Thank you also for your observations about FitzRoy! I wonder whether a posting on the functioning and staffing of the privy council might be worthwhile. It was obviously thought prudent to replace FitzRoy with Hankey (whose family, partly of Hugenot descent, were long eminent in the City), who already had enough to do (the best book, as you may know, is the triple-decker of Stephen Roskill, 1973). The fall of FitzRoy is not unlike that of Basil Thomson not long after (1925) who also prowled the parks and, incidentally, was the son of William Thomson, archbishop of York…
I wrote a general piece on the Privy Council back in 2015 that you might find interesting: https://venerablepuzzle.wordpress.com/2015/11/18/constitution-101-the-privy-council/
Many thanks for the link to your 2015 piece, which is a wonderful overview of the PC: one of the best, if not the best, I have seen.
Re Heathrow, another odd place where PC meetings have been held is Goodwood House, West Sussex, during Raceweek. Indeed, there is a plaque in the house to a PC meeting which took place there in 1952 or 1953 (I forget exactly) attended by the queen, with the 5th marquess of Salisbury (‘Bobbety’, then lord president) and the 9th earl De La Warr (‘Buck’, then postmaster general, and a remarkable political chameleon) in attendance, who are named on the plaque. Edward VII and George V also held PC meetings there, and at other great houses.
There are several topics which are of especial interest to me respecting the PC:
1. How the cabinet evolved from PC as a committee.
2. How it took over the jurisdiction of the high court of delegates (viz. the works of Howell and Swinfen).
3. How it lost most of its Commonwealth jurisdiction after abortive attempts in the 1940s and 1950s to turn it into a genuine imperial court (it lost Ireland in the early 1930s because of fears about its staffing, with the likes of Carson and Sumner; it lost Canada largely because of the vetoing of Bennett’s ‘New Deal’; it lost Australia partly because of bad blood with the ALP over the vetoing of Chifley’s banking reforms, although the first cuts were implemented by the Coalition). It looks likely to lose most of its Caribbean residuum in the near future: https://www.gresham.ac.uk/whats-on/caribbean-appeals (in my view it should lose this jurisdiction).
4. How it developed, and then lost, most of its supervisory functions over education (viz., the board of education having evolved from a committee of the council under a vice-president), and over ecclesiastical appeals (only those relating to the Pastoral Measures 1968-2011 survive, really).

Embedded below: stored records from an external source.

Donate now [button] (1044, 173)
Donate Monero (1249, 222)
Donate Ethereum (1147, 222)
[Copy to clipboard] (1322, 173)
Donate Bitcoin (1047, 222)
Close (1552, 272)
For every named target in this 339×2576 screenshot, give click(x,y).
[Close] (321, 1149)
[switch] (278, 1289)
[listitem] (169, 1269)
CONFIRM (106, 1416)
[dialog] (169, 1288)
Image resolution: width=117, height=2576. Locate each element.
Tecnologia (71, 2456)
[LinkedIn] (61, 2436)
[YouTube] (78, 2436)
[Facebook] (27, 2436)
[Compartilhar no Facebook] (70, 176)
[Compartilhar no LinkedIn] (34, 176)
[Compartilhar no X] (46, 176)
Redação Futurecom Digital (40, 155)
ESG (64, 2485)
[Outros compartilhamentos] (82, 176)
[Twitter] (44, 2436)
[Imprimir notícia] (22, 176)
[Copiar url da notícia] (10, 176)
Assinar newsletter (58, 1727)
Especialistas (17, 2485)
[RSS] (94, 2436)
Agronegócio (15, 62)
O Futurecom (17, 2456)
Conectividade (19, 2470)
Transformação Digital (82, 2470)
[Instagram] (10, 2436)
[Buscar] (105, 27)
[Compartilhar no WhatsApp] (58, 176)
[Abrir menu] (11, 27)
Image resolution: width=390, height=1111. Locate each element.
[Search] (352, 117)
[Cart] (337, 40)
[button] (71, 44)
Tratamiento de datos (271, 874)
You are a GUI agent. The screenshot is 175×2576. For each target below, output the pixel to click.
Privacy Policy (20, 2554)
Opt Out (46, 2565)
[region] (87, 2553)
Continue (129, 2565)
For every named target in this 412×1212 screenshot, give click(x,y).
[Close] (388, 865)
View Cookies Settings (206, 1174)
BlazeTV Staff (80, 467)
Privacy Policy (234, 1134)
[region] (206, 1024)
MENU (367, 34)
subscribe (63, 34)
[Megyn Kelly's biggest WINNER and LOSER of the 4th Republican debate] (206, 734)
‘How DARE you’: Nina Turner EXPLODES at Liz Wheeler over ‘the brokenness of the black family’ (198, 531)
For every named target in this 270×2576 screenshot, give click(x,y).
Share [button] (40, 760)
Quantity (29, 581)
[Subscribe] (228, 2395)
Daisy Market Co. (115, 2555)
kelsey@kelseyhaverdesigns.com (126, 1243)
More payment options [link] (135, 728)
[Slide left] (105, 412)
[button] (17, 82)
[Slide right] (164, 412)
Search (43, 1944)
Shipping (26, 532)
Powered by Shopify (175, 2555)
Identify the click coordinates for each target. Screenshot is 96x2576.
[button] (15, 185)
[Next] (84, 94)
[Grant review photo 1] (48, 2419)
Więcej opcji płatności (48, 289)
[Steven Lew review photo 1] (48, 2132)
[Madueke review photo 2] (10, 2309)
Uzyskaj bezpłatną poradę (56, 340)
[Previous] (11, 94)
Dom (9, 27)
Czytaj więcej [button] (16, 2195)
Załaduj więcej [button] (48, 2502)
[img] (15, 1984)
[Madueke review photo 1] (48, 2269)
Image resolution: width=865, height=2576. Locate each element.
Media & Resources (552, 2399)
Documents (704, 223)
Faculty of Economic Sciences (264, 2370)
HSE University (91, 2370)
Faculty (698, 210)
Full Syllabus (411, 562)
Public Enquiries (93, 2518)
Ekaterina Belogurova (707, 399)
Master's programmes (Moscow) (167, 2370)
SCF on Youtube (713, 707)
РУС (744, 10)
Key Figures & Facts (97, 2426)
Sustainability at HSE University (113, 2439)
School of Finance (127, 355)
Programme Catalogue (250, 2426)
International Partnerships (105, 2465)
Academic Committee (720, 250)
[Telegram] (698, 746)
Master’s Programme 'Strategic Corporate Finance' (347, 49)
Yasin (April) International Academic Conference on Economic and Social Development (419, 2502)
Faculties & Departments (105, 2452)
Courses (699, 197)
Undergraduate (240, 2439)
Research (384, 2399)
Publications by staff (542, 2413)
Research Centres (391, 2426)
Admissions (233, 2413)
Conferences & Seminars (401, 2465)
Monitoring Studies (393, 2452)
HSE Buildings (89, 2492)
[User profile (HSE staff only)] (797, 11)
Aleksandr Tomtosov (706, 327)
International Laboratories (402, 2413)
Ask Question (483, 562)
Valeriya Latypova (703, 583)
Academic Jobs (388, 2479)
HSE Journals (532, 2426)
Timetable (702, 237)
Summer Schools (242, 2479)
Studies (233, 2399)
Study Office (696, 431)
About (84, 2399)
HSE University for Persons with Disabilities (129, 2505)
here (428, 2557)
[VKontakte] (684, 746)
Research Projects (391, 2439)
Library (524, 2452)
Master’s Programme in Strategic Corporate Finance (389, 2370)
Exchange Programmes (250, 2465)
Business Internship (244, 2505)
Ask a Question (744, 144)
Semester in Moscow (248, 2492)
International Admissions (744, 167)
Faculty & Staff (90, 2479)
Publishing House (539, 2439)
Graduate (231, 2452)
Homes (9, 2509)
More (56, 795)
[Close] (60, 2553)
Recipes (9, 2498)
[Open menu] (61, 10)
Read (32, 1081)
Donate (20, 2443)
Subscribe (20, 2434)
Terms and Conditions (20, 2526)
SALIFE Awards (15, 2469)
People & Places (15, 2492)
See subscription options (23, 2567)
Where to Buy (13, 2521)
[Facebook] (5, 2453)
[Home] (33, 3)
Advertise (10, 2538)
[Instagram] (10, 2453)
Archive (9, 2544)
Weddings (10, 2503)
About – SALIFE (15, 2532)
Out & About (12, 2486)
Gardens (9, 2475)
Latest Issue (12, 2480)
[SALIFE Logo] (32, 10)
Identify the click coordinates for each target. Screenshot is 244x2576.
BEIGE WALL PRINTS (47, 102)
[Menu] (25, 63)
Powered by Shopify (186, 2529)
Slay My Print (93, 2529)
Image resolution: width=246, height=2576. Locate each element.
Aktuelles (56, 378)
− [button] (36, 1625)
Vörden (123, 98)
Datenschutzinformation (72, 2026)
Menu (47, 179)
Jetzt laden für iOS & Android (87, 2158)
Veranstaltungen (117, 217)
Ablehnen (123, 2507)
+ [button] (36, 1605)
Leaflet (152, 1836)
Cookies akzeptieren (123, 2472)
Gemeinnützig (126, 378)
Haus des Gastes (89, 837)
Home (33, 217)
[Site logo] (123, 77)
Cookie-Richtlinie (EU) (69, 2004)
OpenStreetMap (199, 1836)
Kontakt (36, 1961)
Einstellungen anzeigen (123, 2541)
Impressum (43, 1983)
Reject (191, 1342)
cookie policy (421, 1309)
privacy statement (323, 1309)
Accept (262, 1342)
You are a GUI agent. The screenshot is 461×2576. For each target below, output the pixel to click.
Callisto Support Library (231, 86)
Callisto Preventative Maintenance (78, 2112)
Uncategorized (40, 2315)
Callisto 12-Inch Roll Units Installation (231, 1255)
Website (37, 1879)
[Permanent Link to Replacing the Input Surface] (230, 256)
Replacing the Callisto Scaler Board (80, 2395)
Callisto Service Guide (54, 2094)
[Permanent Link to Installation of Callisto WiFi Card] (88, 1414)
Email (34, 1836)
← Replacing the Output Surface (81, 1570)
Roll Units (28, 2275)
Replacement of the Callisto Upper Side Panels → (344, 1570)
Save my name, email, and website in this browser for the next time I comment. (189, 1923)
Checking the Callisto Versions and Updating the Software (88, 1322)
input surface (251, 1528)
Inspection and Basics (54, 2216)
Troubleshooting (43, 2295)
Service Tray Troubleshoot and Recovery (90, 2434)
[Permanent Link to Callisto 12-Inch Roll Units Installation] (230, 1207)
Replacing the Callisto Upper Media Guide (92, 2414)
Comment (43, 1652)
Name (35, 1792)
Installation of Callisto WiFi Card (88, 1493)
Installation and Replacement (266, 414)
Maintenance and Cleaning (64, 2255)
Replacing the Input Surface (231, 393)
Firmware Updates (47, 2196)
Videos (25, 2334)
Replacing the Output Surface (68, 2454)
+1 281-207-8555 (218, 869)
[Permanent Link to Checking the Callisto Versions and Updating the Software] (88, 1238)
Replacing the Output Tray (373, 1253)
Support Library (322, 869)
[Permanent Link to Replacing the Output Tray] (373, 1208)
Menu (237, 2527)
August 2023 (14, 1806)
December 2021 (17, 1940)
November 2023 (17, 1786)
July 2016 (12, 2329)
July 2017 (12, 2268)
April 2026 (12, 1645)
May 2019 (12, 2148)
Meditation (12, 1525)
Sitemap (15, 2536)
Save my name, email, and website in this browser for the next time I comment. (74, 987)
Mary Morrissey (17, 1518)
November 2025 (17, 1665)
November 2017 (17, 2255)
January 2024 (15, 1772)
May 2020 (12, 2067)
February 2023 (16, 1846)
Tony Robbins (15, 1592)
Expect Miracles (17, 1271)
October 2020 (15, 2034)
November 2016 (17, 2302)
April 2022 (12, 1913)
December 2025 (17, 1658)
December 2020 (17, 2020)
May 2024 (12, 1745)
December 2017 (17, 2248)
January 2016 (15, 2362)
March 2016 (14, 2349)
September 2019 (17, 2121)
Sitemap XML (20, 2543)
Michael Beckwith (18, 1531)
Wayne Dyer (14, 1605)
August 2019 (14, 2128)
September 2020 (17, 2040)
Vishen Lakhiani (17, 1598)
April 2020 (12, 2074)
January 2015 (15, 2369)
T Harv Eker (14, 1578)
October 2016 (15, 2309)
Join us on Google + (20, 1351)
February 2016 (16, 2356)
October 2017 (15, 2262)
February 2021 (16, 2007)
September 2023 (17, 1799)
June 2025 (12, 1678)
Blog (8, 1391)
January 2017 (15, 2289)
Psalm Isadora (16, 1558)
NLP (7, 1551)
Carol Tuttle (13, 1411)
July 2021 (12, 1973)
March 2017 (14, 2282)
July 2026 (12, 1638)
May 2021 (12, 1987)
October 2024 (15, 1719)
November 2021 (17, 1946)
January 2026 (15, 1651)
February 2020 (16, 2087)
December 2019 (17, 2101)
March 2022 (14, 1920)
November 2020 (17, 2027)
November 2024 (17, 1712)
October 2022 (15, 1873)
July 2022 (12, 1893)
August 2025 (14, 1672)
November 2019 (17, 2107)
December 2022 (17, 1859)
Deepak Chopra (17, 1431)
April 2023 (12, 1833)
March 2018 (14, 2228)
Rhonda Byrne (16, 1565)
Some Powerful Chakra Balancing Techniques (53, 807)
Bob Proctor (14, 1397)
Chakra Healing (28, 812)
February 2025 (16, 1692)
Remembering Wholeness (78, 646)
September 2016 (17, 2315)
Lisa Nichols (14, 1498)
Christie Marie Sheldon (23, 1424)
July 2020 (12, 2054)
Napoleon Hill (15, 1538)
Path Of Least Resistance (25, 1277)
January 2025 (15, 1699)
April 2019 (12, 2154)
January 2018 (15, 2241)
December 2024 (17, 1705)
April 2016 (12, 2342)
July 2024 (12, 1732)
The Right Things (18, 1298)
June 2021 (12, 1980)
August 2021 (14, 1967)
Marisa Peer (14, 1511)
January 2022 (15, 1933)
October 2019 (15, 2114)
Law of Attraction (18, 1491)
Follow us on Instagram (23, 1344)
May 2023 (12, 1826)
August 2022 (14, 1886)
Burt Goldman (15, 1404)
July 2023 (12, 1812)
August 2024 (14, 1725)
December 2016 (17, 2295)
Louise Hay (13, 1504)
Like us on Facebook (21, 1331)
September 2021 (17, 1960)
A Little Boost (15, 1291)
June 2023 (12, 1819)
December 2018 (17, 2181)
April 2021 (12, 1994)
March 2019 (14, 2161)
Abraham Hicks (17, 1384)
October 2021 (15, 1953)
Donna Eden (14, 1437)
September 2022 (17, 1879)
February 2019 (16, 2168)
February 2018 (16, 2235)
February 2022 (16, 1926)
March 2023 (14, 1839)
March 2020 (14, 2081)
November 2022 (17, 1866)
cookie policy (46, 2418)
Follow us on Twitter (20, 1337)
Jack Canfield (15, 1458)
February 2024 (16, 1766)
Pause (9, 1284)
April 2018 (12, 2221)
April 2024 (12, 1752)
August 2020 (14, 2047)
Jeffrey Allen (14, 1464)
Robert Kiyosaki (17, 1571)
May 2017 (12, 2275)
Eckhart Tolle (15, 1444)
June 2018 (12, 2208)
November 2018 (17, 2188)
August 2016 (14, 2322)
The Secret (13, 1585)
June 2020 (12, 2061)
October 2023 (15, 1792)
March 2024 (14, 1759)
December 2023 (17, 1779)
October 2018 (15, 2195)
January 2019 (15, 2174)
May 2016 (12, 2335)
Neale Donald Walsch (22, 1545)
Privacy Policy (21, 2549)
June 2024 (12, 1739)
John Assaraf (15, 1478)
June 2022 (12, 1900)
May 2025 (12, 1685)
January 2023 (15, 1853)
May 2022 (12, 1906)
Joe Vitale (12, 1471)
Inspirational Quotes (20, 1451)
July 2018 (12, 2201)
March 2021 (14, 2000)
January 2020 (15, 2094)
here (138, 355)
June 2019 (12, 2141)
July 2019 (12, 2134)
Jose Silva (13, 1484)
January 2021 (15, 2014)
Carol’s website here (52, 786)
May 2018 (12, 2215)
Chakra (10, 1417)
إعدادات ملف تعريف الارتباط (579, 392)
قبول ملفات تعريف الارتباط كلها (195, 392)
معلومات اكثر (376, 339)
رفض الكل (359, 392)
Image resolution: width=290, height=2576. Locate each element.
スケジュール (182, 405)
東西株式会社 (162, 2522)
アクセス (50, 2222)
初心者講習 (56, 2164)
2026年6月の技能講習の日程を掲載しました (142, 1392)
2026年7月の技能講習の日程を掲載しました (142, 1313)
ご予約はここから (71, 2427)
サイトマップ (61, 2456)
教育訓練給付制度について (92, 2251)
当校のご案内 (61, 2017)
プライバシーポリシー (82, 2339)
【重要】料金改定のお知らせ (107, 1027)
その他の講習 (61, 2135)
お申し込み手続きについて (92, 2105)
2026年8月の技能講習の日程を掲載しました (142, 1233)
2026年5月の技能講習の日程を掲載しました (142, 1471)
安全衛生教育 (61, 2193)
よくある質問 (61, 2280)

5. Its staffing, especially the clerk, and his/her relationship with both the Palace (i.e., the private secretary) and the Cabinet Office (vis the secretary to the cabinet), which I think especially important as a constitutional hinge, although one very few people appear to know much about.
Many thanks again!
I’d definitely be willing to do a follow-up post on the Privy Council that discusses some of the topics you mentioned. I’ll add it to the editorial calendar!